Its last owner was Elias Quartim de Albuquerque, who resided there from 1877 until 1943 when he died without leaving descendants or a will. In May 1944, by charter, permission was granted to sell the property where the house is located to Faustina Quartim de Albuquerque Pacini, Elias' sister. Through a deed drawn up in April 1945, the house was then sold and acquired by the Textillia weaving mill. With the subdivision of the property, the house still remained there until the land was expropriated by the city government in 1979. Earlier, in 1950, the company proposed the donation of land to the city government to subdivide the area, but the donation never took place. Case No. 172.842 and 1965, in the name of Textillia weaving mill, still reveals the existence of other residents in the house."There are residents in the house. Mr. Nicola Marcílio, who is now 68 years old, lives there. According to his wife, he was born there and has always lived there, and his parents were employees of the Quartim family, descendants of the Barons Silva Gameiro. Other families live there, in rooms rented by Mr. Nicola Marcilio. This citizen, on the advice of others, has paid and keeps the receipts in his possession, the taxes and fees charged by the City, to Tecelagem Textillia S. A."As of Decree No. 14,817 of December 16, 1977, the house was declared of public utility by the Municipality of São Paulo. Between 1979 and 1980, under the responsibility of the Department of Historical Heritage (DPH), together with the Paulista Museum of USP, archaeological research was carried out and subsequently the property underwent restoration work.

The renovation allowed for the reconstruction of unstable parts of the structure and the same process of rammed earth was used as in the original work. The woodwork and the roof were also redone. Other aspects such as windows and doors were restored and, thanks to an archaeological intervention in the house to highlight characteristics of the period, the dirt floor was preserved in the rooms.

It was opened to the public in 1981, in 1991 underwent conservation work, and reopened in 1992. Its mud walls are up to 60 cm thick. It has a rectangular plan and a gable roof, and its size is 919 m^{2}.

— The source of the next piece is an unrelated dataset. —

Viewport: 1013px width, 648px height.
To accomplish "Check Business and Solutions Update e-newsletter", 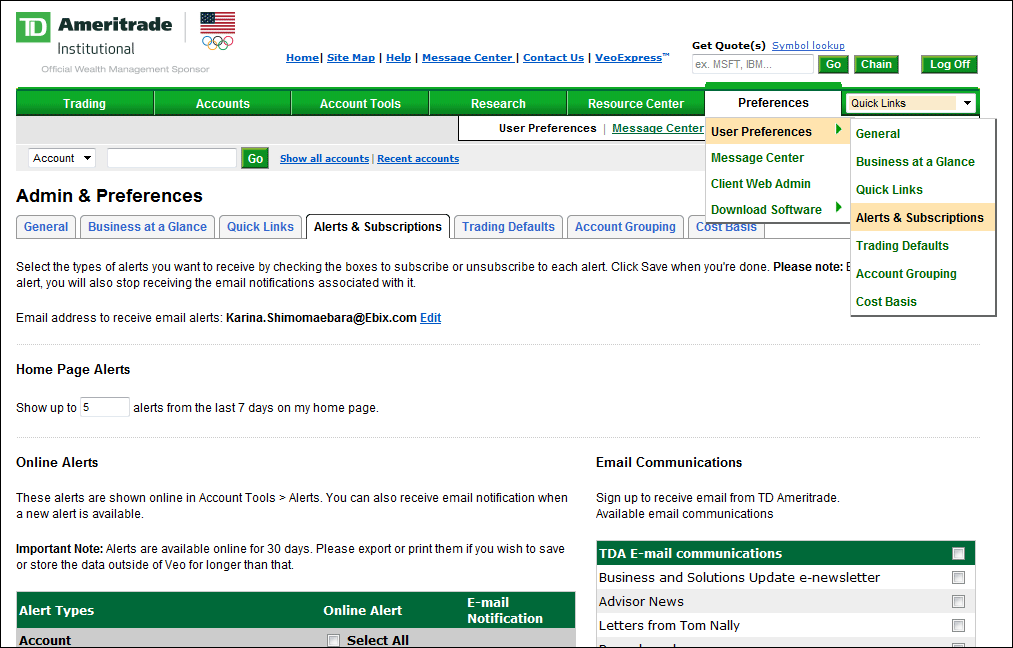I will click(x=958, y=577).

It has been part of the Historical Heritage of the city of São Paulo since it was listed by IPHAN.

== Architecture ==
Its rectangular plan is 16.50 x 13.55 meters, with three rows of rooms and only one reentrant alprendre ("corridor") facing the east. It has a characteristic gable roof formed by hinged rafters supported directly on the ridge and groundsill beams. The joints, at three points, cancel lateral thrusts on the walls, which causes only normal forces to be transmitted.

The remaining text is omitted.